_ACTIVITY_. Output, word for word, the line that contains "The height and width of the screenshot is (308, 577)." and all lines after it in the records below, omitting pictures.

※ ※ ※

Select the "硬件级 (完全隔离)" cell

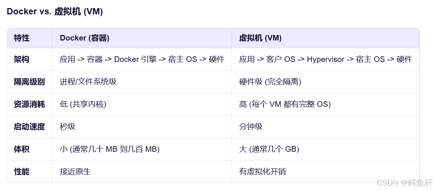pyautogui.click(x=270, y=82)

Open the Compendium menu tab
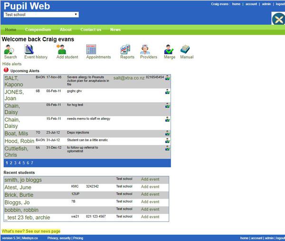click(38, 29)

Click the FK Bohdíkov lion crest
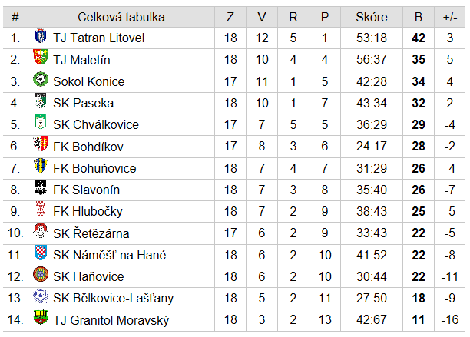point(41,144)
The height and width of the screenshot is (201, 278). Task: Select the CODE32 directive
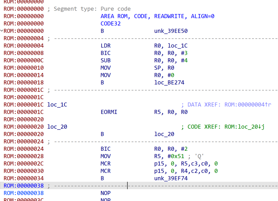(110, 24)
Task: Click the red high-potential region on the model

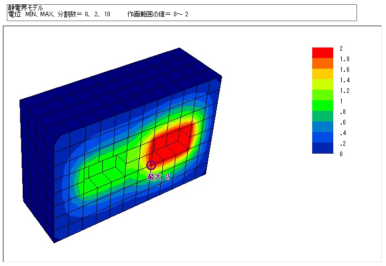Action: [171, 140]

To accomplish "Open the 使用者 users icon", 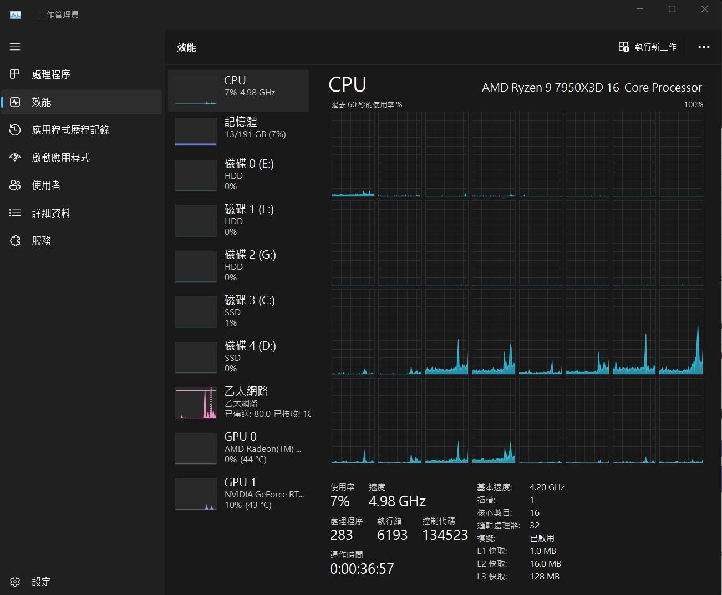I will tap(15, 185).
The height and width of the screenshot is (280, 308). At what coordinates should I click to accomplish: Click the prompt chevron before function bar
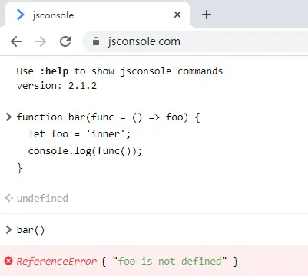coord(8,117)
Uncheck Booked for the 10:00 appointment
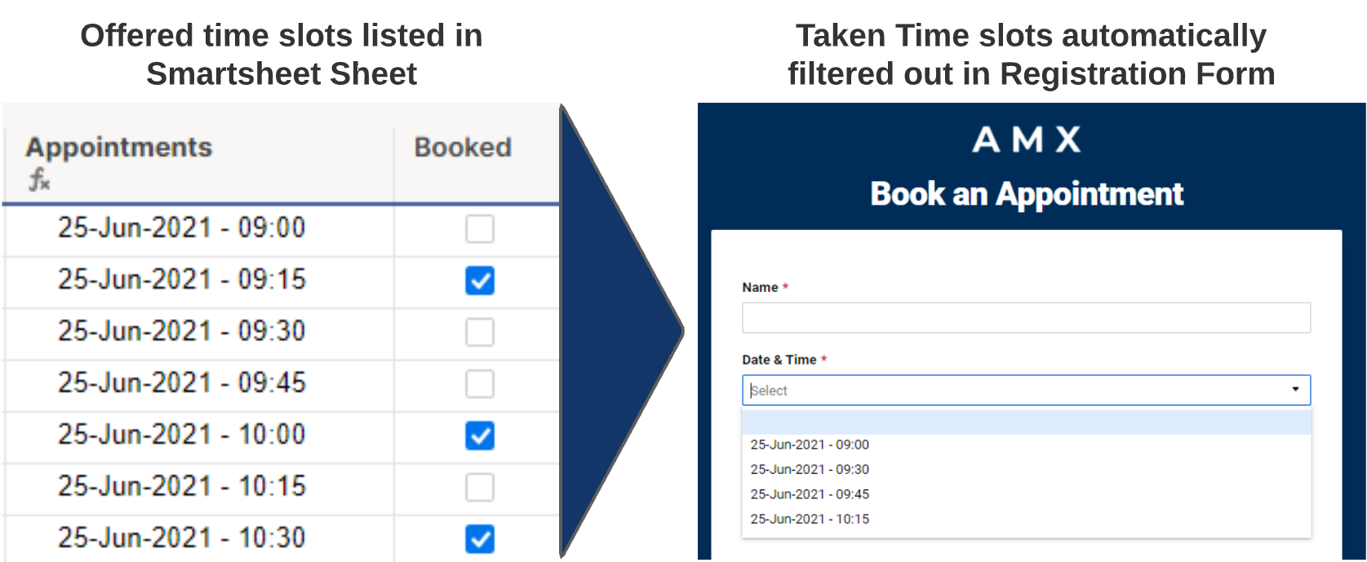The height and width of the screenshot is (562, 1367). [480, 436]
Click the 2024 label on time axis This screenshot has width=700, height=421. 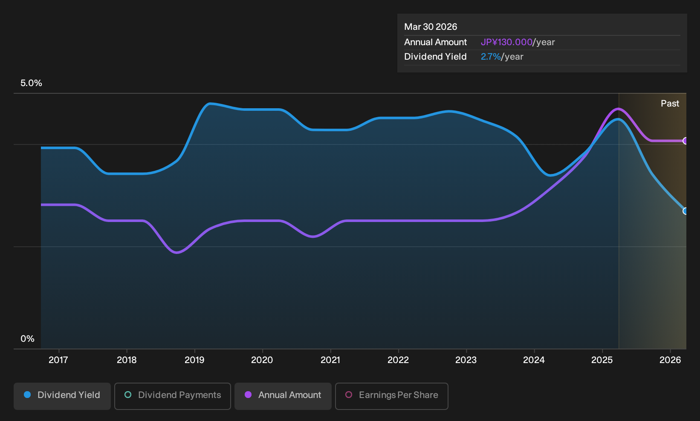click(x=534, y=360)
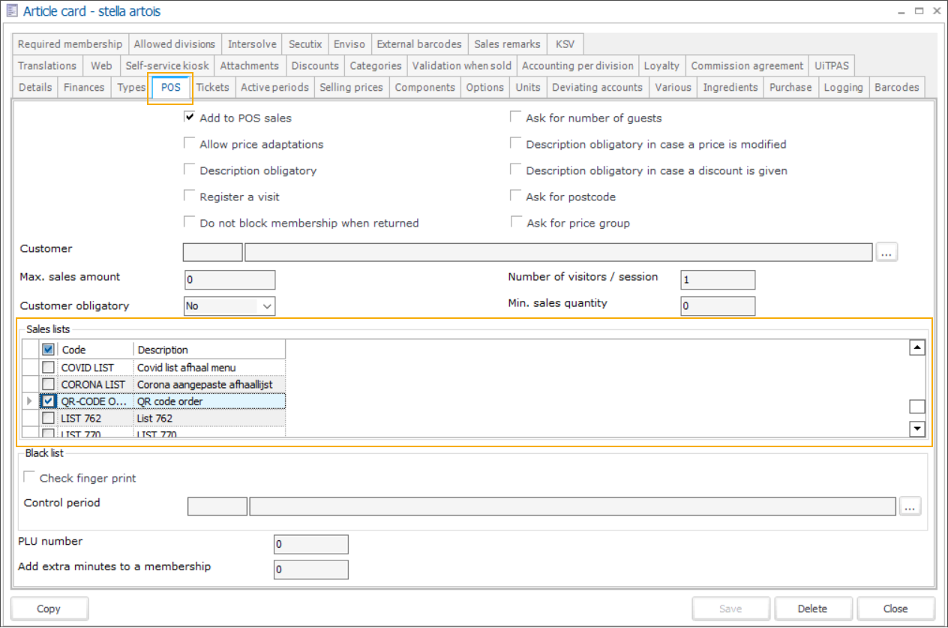Enable Ask for number of guests
The width and height of the screenshot is (948, 628).
click(516, 117)
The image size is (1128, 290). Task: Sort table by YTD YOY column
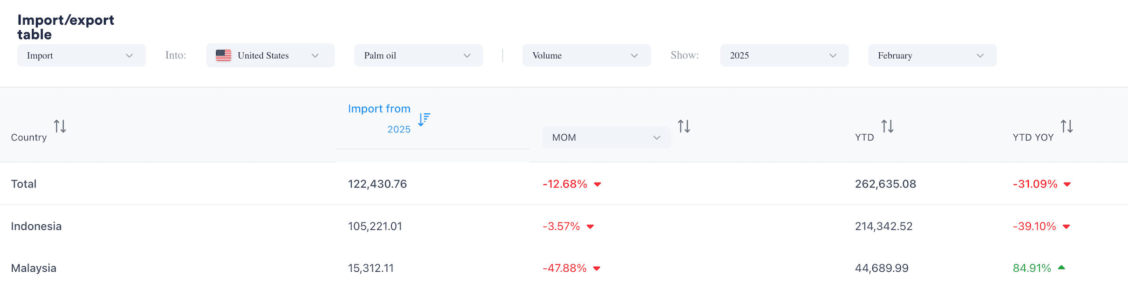[1067, 126]
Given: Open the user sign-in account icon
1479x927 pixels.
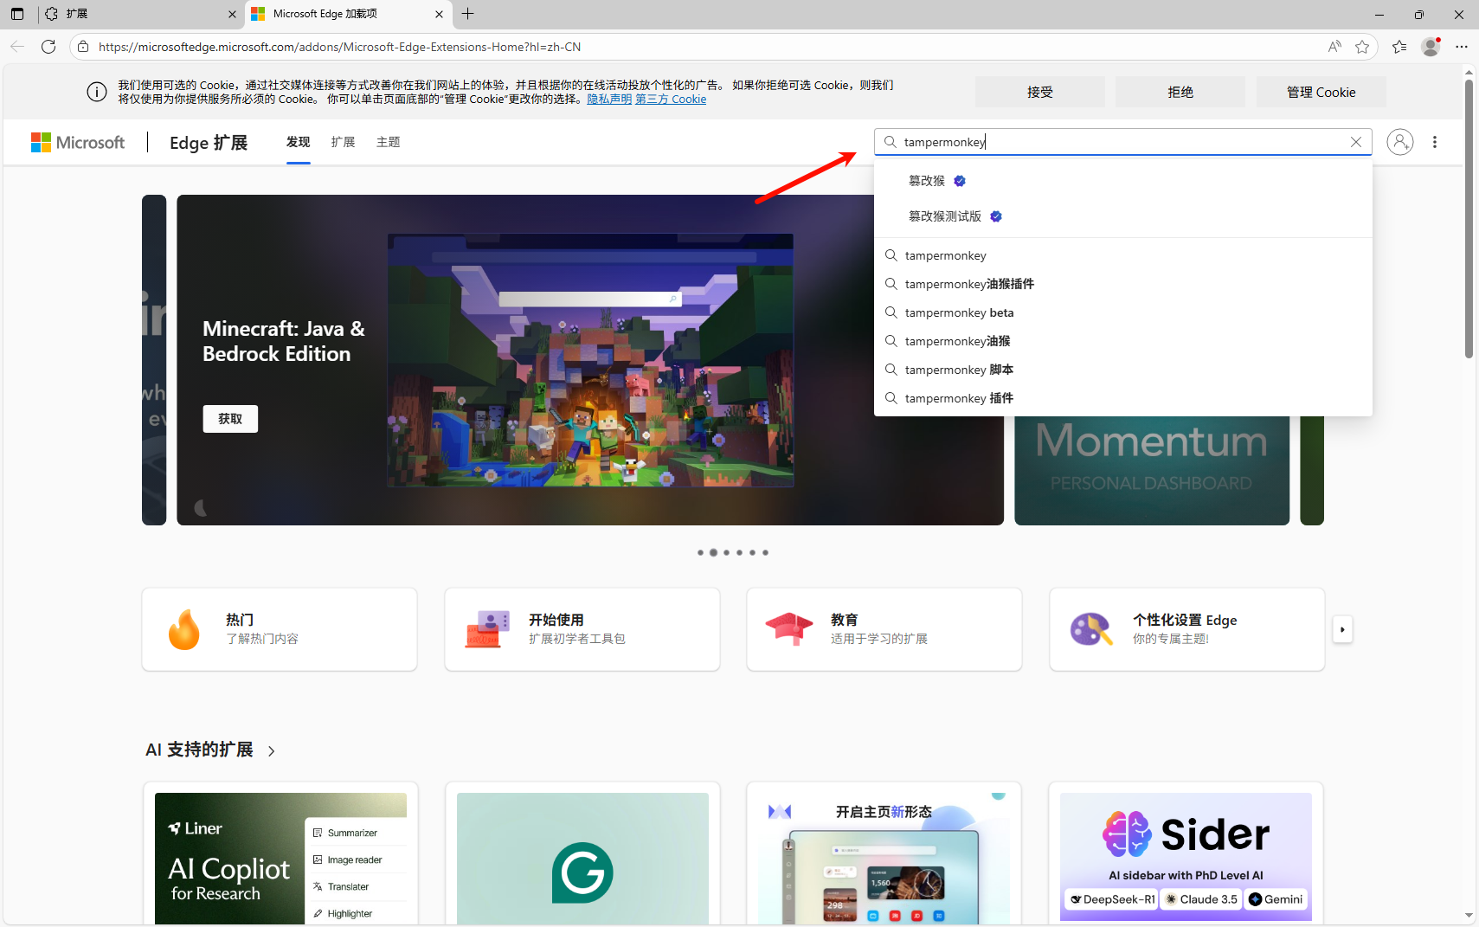Looking at the screenshot, I should coord(1399,142).
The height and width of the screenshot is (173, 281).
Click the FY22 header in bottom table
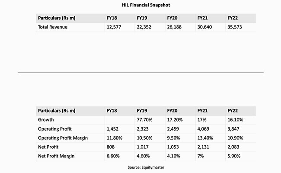(233, 110)
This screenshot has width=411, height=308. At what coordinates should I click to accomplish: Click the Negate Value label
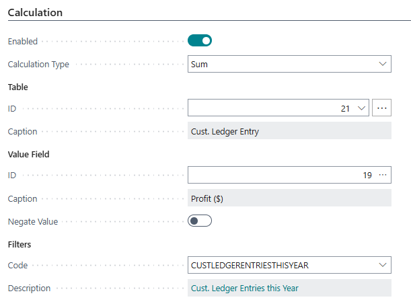(32, 221)
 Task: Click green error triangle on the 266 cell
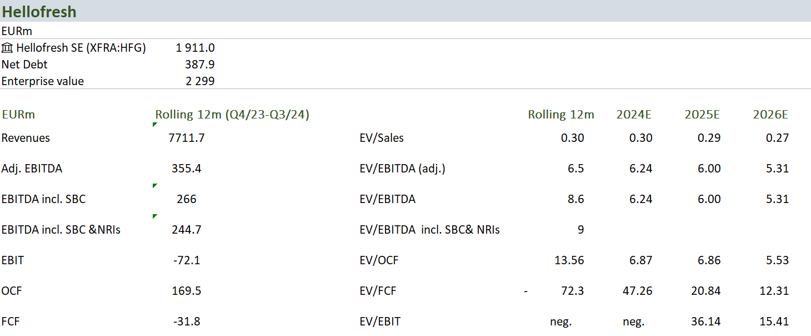[155, 186]
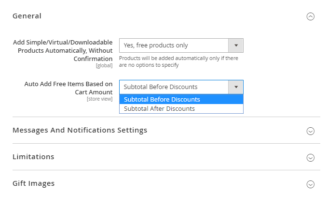Click the [store view] scope label
Viewport: 328px width, 210px height.
[99, 99]
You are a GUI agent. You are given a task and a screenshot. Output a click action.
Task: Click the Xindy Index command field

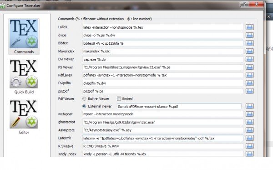coord(162,154)
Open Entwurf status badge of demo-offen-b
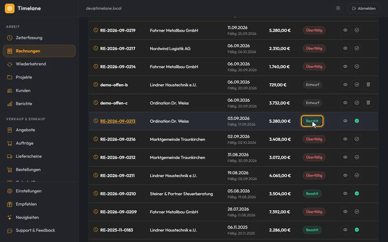The image size is (388, 242). click(x=312, y=85)
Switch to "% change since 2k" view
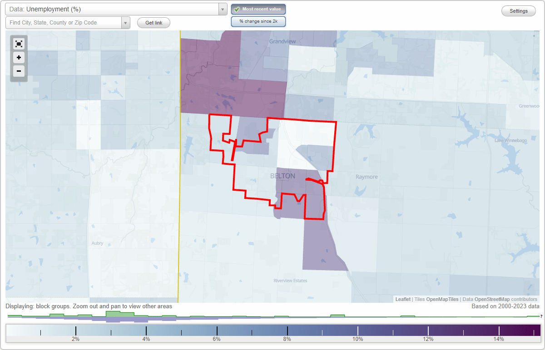The width and height of the screenshot is (545, 350). tap(258, 21)
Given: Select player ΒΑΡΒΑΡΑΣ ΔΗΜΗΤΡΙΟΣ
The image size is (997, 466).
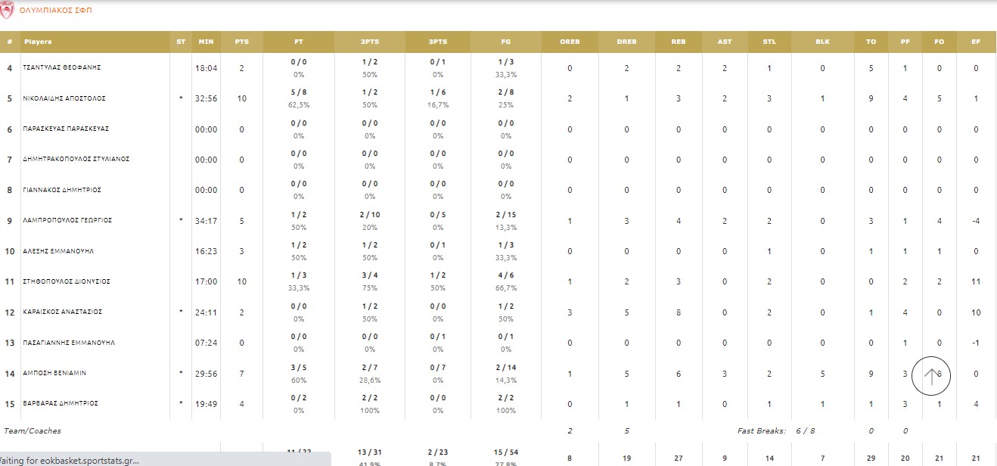Looking at the screenshot, I should [x=61, y=403].
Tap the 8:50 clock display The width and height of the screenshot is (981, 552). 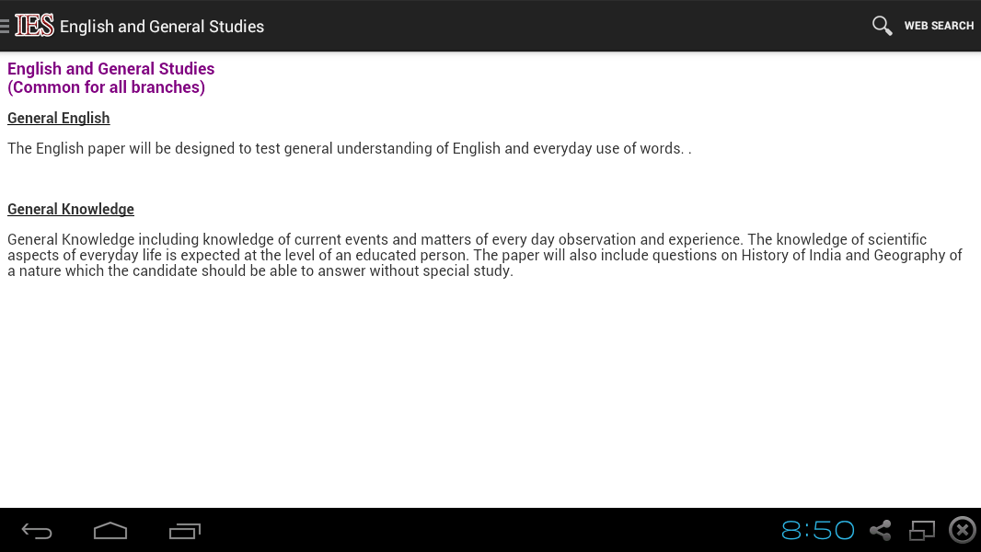(x=818, y=531)
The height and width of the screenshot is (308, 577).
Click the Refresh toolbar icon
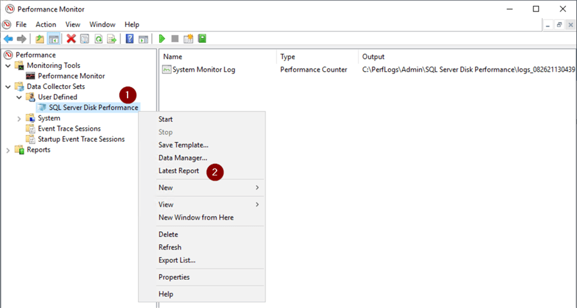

※ ※ ※

_SOLUTION_.
The height and width of the screenshot is (308, 577).
Click the Refresh toolbar icon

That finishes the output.